# [Saved data entries]
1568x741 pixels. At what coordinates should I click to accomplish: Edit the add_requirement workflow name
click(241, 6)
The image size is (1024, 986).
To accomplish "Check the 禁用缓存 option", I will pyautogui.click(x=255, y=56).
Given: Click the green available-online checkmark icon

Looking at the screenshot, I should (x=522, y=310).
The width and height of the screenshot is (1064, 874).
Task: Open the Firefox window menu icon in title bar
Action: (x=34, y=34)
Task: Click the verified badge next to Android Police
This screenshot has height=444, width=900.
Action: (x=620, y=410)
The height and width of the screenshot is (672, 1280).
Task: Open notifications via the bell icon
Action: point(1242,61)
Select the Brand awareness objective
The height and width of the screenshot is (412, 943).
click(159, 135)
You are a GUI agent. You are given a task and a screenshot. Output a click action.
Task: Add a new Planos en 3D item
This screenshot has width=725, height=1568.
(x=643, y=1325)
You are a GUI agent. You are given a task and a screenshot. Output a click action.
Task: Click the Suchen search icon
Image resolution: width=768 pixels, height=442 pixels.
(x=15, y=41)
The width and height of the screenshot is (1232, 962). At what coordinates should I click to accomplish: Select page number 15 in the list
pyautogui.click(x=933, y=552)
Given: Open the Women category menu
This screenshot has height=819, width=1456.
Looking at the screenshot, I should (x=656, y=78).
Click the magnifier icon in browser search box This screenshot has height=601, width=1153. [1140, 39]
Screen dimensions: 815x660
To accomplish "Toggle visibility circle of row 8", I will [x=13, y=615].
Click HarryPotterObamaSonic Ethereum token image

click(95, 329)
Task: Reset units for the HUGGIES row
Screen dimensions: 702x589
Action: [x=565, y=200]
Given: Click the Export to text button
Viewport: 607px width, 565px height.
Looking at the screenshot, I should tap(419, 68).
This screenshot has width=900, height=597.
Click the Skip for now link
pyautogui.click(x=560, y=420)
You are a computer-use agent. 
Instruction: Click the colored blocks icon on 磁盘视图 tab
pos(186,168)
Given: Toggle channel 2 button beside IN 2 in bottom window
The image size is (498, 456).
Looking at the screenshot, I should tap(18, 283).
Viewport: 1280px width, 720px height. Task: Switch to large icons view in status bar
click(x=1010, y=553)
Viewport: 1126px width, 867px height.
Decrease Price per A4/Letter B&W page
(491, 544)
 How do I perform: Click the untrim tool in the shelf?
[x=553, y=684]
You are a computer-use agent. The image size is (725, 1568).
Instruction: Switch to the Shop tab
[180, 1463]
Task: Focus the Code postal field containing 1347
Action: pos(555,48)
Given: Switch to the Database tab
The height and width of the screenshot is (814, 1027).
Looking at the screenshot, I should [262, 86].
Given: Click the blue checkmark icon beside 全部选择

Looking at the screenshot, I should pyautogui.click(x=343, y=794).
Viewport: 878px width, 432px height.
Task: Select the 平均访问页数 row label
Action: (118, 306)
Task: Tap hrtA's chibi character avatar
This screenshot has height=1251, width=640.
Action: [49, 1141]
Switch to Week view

# [About this exercise]
Count every line in the data where the string "computer" occurs. Give nothing except the number.

# [Output of the task]
2